### DATASET EXCERPTS
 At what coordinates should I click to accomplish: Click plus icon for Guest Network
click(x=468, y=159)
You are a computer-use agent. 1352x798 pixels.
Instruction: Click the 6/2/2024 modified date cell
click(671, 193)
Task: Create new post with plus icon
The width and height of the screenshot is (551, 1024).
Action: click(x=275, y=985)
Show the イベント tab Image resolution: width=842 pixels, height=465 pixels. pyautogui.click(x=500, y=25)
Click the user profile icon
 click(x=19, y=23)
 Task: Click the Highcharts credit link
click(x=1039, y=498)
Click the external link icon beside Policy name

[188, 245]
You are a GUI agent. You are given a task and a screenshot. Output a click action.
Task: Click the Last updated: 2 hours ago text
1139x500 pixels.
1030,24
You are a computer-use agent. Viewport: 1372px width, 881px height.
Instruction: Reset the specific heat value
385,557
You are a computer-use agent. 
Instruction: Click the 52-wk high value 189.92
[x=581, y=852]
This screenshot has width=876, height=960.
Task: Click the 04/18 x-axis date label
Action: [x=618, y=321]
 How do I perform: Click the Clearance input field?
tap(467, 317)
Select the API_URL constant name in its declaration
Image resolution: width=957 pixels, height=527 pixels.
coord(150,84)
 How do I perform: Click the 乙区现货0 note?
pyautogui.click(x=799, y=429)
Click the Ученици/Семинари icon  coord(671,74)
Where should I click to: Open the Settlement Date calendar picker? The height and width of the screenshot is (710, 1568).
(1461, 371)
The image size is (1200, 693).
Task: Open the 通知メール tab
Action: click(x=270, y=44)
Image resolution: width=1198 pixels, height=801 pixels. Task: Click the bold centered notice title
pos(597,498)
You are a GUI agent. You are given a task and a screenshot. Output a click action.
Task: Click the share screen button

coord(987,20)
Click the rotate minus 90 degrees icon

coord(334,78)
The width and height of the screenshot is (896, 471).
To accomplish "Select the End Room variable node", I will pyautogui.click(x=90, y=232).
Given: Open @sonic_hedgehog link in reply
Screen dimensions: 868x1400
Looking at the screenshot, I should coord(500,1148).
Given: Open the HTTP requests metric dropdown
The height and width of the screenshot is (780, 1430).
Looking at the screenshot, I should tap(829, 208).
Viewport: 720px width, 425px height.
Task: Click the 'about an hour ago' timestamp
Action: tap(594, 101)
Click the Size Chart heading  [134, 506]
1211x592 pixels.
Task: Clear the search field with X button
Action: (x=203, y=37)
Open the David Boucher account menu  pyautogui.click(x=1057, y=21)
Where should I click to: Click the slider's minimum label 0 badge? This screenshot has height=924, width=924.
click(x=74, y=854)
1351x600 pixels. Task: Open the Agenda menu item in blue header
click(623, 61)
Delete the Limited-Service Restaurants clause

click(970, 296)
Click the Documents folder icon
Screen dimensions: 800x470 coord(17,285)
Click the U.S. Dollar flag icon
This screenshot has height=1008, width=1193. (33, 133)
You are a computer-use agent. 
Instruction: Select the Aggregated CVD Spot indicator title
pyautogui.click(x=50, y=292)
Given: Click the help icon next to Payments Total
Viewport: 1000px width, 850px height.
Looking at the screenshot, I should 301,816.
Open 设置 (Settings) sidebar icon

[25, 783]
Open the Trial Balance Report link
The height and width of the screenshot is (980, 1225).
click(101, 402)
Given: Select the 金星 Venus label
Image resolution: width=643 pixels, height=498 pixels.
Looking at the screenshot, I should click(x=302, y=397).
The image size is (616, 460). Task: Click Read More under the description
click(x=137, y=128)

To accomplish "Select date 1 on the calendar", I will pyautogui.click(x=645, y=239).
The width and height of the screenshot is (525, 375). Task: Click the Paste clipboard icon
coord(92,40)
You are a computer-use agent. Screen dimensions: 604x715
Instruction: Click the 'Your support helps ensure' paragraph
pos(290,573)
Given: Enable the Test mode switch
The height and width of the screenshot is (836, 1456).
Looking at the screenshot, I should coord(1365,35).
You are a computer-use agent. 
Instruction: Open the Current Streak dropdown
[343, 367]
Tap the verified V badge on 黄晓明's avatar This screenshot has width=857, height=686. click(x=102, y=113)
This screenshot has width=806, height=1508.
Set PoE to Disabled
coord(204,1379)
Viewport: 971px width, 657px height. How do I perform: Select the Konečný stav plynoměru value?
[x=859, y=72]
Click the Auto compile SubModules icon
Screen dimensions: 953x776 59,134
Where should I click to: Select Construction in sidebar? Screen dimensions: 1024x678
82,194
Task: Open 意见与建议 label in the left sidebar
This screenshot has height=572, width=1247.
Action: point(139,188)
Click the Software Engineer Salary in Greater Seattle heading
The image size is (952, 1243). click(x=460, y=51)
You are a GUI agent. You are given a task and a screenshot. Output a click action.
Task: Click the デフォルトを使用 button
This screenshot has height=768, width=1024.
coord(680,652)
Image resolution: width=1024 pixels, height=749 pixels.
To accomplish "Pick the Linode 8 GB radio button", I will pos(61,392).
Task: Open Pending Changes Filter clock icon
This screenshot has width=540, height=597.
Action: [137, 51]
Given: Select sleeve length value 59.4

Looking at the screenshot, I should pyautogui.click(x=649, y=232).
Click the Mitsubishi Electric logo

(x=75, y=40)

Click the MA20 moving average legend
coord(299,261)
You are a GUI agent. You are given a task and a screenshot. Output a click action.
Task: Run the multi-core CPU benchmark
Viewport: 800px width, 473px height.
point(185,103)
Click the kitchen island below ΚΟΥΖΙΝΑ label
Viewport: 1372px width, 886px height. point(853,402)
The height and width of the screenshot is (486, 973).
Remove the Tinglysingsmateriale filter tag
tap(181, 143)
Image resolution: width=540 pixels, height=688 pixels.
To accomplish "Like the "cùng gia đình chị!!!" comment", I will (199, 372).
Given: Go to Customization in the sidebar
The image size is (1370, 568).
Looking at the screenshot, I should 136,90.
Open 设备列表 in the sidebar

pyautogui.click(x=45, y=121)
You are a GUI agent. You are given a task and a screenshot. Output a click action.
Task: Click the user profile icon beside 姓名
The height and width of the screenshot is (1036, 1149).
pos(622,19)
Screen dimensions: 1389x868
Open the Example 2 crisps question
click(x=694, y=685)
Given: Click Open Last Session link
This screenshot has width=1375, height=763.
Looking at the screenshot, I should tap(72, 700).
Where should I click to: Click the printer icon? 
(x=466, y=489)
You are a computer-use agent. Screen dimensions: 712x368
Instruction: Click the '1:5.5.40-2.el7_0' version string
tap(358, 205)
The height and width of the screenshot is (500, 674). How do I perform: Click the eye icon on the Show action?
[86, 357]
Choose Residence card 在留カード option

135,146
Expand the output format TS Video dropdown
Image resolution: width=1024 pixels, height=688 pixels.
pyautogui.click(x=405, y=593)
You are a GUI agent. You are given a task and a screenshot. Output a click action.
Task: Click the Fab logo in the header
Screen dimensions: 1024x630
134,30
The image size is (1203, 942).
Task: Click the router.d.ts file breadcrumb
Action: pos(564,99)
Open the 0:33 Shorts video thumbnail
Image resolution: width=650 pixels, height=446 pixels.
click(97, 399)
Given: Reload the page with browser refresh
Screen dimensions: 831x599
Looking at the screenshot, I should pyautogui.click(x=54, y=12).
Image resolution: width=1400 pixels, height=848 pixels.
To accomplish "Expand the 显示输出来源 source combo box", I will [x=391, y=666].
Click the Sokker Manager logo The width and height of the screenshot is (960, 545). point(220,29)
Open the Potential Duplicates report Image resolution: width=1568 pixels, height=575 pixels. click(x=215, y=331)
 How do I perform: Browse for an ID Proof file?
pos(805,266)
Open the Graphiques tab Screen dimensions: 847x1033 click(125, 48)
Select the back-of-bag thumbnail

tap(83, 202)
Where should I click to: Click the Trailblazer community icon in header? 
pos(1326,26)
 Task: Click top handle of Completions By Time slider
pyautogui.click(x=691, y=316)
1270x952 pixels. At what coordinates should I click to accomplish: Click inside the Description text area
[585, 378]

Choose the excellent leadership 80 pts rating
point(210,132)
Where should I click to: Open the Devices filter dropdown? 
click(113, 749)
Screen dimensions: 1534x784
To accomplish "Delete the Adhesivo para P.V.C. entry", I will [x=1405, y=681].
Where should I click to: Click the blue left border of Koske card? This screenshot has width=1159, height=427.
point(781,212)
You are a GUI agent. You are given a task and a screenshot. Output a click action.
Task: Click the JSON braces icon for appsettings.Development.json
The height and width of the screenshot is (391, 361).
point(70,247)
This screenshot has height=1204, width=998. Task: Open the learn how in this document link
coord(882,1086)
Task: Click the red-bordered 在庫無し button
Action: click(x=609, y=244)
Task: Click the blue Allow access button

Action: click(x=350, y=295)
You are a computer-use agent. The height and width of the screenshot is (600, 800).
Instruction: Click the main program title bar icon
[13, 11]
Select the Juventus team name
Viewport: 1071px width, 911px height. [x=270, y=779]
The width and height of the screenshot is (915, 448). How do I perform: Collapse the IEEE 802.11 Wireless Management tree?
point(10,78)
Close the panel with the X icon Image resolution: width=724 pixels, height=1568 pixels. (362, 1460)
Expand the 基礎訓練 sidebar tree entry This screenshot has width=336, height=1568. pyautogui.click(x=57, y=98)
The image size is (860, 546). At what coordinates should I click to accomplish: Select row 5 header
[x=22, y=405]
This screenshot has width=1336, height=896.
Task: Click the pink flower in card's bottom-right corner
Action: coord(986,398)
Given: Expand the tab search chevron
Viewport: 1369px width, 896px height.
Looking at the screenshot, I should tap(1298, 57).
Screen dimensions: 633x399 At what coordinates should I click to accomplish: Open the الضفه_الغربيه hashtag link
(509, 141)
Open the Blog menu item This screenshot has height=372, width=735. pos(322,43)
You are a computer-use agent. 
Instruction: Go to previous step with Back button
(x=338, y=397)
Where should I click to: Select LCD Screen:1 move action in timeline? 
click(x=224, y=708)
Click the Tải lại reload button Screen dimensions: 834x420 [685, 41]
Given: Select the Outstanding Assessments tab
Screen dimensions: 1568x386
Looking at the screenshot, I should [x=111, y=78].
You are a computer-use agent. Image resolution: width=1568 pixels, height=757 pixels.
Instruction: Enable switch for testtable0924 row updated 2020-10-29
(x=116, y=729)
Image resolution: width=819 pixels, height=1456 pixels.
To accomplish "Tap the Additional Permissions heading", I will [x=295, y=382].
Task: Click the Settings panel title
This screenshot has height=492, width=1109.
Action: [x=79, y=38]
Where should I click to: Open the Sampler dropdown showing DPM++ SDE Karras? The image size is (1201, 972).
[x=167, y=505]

### WORK INSTRUCTION
For every line in the listing above that contains "Last", copy that line.

### TASK RESULT
Task: Click the Last updated: 2 hours ago text
Given: Click Open Last Session link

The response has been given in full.